Material for the task section start

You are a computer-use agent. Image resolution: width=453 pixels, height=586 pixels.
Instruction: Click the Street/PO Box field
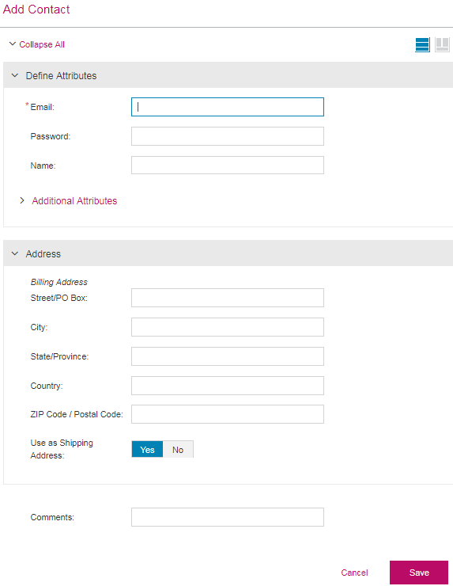pyautogui.click(x=228, y=298)
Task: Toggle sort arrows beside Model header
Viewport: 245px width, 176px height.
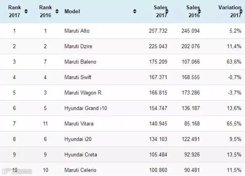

Material for the task section end

● Problem to work on
Restate the records word for word and drop the images.

● Answer section
You are a computer-use agent. Image resolution: width=453 pixels, height=586 pixels.
Instruction: Click the Street/PO Box field
pyautogui.click(x=228, y=298)
Task: Toggle sort arrows beside Model header
Viewport: 245px width, 176px height.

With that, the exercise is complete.